I had been working in hair loss for five years; I owned a hair extension company and had developed a programme offering bonding extensions that cancer patients could safely use after chemotherapy. So I knew how emotional losing your hair was. Yet it was only at that point that I learned something that’s been central to the way I work ever since: hair loss isn’t about how you look – it’s about how you feel. I’ve got amazingly thick hair, so even though half of it fell out, people said they couldn’t tell. But I knew, and I was shocked by how much it affected my confidence and how I felt about myself. It made me feel like I had lost my identity.
I had just started my formal training as a clinical trichologist, so I also understood what was happening. I had telogen effluvium – where the growing and shedding cycle of hair is disrupted, so more of it than normal is in the resting, shedding and regrowing phase – caused by the hugely restricted diet I was on following major bariatric (weight loss) surgery eight weeks earlier. But even though I knew the science – that this hair wasn’t lost but was regrowing – what your eyes see and your brain tells you are very different from what you know logically. You think: “I’ve got to be losing my hair permanently. I’m going to need a wig.” I had a phase of collecting the hairs and counting them to see if it was reducing. And I had a phase of just putting them in the bin and not looking at them.
Often when I diagnose a patient, I’ll tell them what they’re seeing and feeling. I’ll describe how their hair feels a lot thinner in the mid-lengths to ends, this halo of little spiky hairs, the textural feel like candy floss. I always say: “You feel really hair aware, you notice every little negative thing about your own hair, you notice everybody else’s. You will touch it last thing at night before you go to sleep, and the first thing you’ll do in the morning is feel for your hair. You’ll be selective where you sit, you won’t want to sit under a light, you probably won’t want to colour it. You were a daily washer – and now you wash once a week if you’re lucky.” And they sit nodding, and they go: “Yeah, all of those things. How did you know?”
I’ve never talked publicly about my own experience of hair loss before now. I’m not sure why – I think it’s because I don’t see why people would want to know about me. But I do tell my patients I’ve been there myself. I feel that, because I’ve experienced it, I know what a big decision it is to see someone like me. And that really gives them validation that there’s a problem, because very often hair loss is dismissed. People are told that it’s cosmetic, it’s their age, it’s the menopause, that everybody’s hair thins. And it takes courage to admit you’ve got a problem. To then be dismissed makes you feel as if it’s not valid or you’re making it up.

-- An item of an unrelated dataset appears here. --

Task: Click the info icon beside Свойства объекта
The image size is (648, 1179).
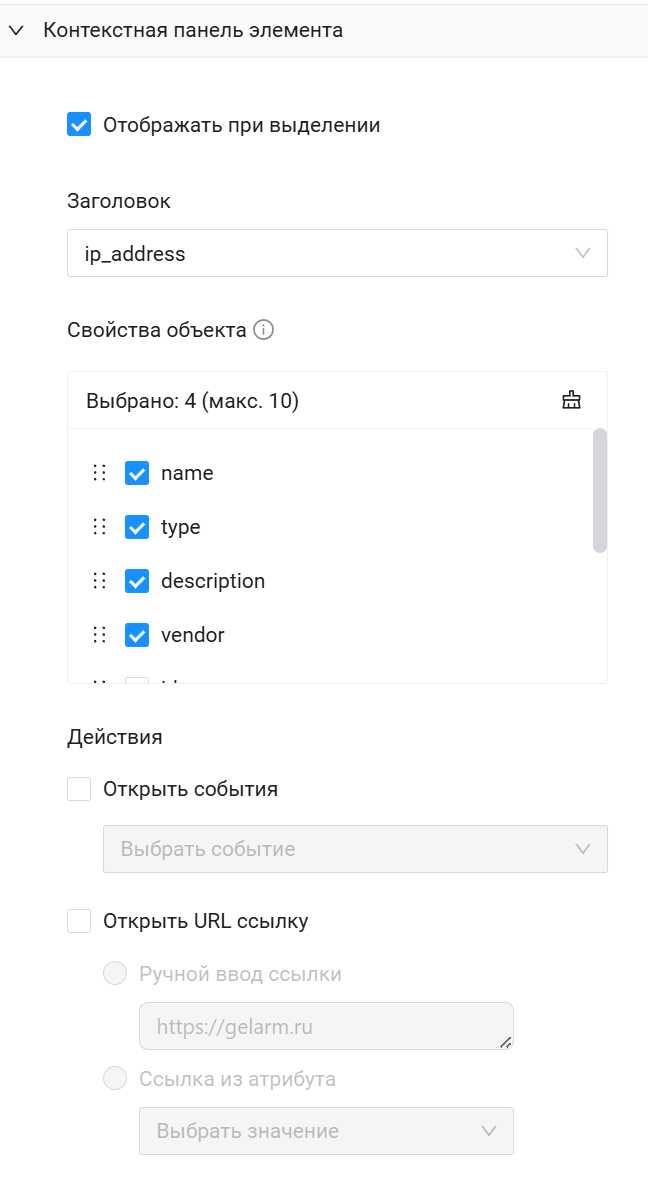Action: pyautogui.click(x=264, y=330)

The NHS is a fantastic organisation but it sees hair loss as cosmetic. So there is no real signposting to the people who can help; no real empathy. Yet there’s so much we can do to treat something like telogen effluvium, which is one of the most common conditions we see.
Lots of people will say: “It’s only my hair. I feel a bit of a fraud.” They worry that they seem vain. And I always tell them it’s nothing to do with vanity, that it’s about their identity – their hair is a massive statement about them. And if it’s not behaving and it’s causing anxiety, let’s have a look at why, and let’s fix it. That’s what we do with anything else. So why should it be different for hair? Hair loss isn’t life-threatening. But it’s quality-of-life threatening.